PROMPT 1 ▸
Please copy from the teacher comments the passage from "2. I believe" up to and including "at the beginning.".
PROMPT 2 ▸
List the things the teacher comments name as needing work.

EXTRACT ▸
==============================

I am really curious to see Regie's ideas for the student writing process and how she specifically guides students to be self directed writer/ revisers/ editors. I know this is my school staff development for next year and I am looking forward to leanring more. I am also planning on reading( this summer) Jeff Anderson's book Everyday Editing which I am told will definitely help with ensuring that my students are doing their OWN editing.
I LOVE the story about the 4th graders who rewrote the 4th grade standards based rubric. This a GREAT idea I would like to incorporate into my plans for next year. I would also like to create an overall atmosphere of as Regie says " Bam! Nothing can stop me!" confidence in (your) learners."
I really connected to the part where Regie tells you to "check yourself" and ask yourself who's doing most of the work and what are you spending most of your time doing. Children do not pay attention to and authentically use commercially-printed materials and word walls put up by the word wall fairy. Children will pay attention to their work on the walls and things that you compose together. "Showing, not telling" is a phrase that I repeat in my head a lot to remind me to do this. I also like Reggie's way of saying " I do it, We do it, We do it, We do it, You do it." It is through multiple and meaningful demonstrations that children learn to be independent, self-directed learners as long as they have the background knowledge and are given specific feedback.
ReplyDeleteLike you all, I thought this was a very powerful chapter. It was probably the most inspiring of the whole book for me. So, in response I am going to "self-check" my teaching. Here are three things I felt good about after reading this chapter:
ReplyDelete1. I think I do a good job of teaching responsively and ignoring small distractions...I focus on the big picture.
2. I believe in "choice within structure" and our Humanities curriculum provides a lot of that as well.
3. I love using writing conferences as a tool to monitor student growth and learning, and I believe that doing these conferences during the 20 minutes of independent reading is ensuring that the rest of my students are doing meaningful work while I am conferencing individually.
Here are three things I need to work on:
1. I need to work on creating a organized environment! This is a major weakness of mine. Though my students have complete control over my classroom library, I need to work on encouraging them (and myself) to keep their station (and my desk!) clean and organized throughout the year--not just at the beginning.
2. I need to let students have input on my rubrics. I used to do this with the PACT extended writing rubric and somewhere in the switch to PASS I got away from this. I believe I need to go back in this direction. Routman's "Fourth-Grade Personal Narrative--Student Expectations (Rubric)" was powerful and inspiring--it just reminds me that some things are too valuable to drop from curriculum because I don't "have time."
3. I need to teach conversations. I have an assignment that I love teaching--Multi-Genre Book Clubs--where students talk about books in small groups. There are no "activities"--just thoughtful question guides to help conversation get started, and students get to select the books they read each cycle. After reading the section on pages 105-106 on teaching students to self-direct small, collaborative groups, I realized that I need to work on actively teaching students to communicate with each other a little more directly. I especially liked when Routman encouraged teachers to "discuss the role of facilitator: what he or she does, the fact that facilitators are first chosen by the teacher, then by the kids in the group." I have some ideas now on how to do this, and I think that it will make my Multi-Genre Book Clubs more meaningful in the long run.

==============================

[Saved entries]
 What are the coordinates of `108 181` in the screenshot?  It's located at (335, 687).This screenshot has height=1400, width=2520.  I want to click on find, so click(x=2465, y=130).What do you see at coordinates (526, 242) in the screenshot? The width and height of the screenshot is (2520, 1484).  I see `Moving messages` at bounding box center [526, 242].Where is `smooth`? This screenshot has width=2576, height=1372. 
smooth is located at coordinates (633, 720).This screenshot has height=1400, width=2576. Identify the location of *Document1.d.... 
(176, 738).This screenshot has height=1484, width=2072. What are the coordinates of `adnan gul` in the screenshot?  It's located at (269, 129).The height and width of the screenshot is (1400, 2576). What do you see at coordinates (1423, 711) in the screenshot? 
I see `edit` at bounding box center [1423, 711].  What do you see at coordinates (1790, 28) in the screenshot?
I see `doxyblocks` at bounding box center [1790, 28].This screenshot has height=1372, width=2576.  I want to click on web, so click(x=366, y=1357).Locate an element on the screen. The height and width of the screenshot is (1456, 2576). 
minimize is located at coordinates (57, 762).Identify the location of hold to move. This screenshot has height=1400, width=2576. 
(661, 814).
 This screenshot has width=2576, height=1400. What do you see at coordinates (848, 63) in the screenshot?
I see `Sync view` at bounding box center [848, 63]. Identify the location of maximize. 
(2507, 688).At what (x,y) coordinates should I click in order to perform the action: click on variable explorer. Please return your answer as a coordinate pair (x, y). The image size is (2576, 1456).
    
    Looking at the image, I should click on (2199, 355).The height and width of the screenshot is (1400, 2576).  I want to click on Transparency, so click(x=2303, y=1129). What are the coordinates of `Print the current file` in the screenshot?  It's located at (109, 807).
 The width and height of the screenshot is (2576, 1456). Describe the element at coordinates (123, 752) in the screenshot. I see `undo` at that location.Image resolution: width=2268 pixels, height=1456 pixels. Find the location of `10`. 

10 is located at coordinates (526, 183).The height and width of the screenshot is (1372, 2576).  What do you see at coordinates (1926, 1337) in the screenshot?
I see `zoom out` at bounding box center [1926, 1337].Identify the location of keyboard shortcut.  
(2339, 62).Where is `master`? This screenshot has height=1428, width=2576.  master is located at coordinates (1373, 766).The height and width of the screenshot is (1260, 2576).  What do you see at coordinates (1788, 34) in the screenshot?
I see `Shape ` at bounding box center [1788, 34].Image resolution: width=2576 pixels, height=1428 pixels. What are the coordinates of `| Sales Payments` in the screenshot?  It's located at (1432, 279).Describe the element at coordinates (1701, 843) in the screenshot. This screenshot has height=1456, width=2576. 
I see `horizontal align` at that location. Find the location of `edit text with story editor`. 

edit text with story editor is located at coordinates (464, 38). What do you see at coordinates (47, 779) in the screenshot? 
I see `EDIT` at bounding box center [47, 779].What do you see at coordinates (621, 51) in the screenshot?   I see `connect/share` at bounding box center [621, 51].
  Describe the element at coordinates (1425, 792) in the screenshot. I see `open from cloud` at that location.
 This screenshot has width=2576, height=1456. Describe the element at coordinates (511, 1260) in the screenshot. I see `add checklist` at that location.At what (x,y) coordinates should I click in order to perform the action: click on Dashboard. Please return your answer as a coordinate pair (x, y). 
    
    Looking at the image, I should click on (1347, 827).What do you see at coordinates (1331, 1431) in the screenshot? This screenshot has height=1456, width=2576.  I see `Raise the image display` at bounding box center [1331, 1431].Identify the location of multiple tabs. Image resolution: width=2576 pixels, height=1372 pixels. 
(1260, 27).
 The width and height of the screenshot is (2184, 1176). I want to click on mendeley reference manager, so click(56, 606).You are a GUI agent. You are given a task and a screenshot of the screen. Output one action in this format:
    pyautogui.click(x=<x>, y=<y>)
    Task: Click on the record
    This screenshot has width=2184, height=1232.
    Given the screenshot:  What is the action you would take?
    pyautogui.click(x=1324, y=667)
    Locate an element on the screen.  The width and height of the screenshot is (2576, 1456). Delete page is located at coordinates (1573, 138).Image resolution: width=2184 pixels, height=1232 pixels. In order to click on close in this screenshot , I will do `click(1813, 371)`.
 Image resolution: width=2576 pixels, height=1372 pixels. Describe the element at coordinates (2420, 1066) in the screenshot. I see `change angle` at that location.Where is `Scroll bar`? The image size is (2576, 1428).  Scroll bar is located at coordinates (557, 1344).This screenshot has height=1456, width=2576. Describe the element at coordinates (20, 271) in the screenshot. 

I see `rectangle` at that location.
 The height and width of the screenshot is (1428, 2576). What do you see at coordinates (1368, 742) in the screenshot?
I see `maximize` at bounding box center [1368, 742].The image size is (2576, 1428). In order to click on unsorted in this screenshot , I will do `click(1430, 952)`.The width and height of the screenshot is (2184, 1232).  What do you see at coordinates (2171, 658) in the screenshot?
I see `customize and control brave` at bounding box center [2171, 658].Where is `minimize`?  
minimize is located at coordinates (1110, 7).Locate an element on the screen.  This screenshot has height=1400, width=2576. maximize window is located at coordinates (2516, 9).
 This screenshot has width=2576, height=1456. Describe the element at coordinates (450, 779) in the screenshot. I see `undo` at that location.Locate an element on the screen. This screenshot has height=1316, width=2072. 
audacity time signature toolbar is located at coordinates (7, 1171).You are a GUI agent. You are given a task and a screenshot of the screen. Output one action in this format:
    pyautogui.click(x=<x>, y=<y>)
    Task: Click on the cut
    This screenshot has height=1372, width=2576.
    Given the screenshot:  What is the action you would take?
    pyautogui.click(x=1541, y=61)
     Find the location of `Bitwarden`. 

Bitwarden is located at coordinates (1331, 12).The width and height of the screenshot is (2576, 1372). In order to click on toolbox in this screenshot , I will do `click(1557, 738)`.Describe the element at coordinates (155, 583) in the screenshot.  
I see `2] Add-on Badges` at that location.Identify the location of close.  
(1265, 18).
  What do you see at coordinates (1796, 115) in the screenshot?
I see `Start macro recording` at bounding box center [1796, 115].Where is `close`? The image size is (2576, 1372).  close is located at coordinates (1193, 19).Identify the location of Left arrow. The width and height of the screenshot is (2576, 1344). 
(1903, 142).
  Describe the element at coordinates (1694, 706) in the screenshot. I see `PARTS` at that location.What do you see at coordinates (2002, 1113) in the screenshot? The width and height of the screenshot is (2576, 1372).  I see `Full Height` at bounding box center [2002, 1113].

==============================

FINAL ANSWER 1 ▸
2. I believe in "choice within structure" and our Humanities curriculum provides a lot of that as well.
3. I love using writing conferences as a tool to monitor student growth and learning, and I believe that doing these conferences during the 20 minutes of independent reading is ensuring that the rest of my students are doing meaningful work while I am conferencing individually.
Here are three things I need to work on:
1. I need to work on creating a organized environment! This is a major weakness of mine. Though my students have complete control over my classroom library, I need to work on encouraging them (and myself) to keep their station (and my desk!) clean and organized throughout the year--not just at the beginning.

FINAL ANSWER 2 ▸
1. Creating an organized environment
2. Letting students have input on rubrics
3. Teaching conversations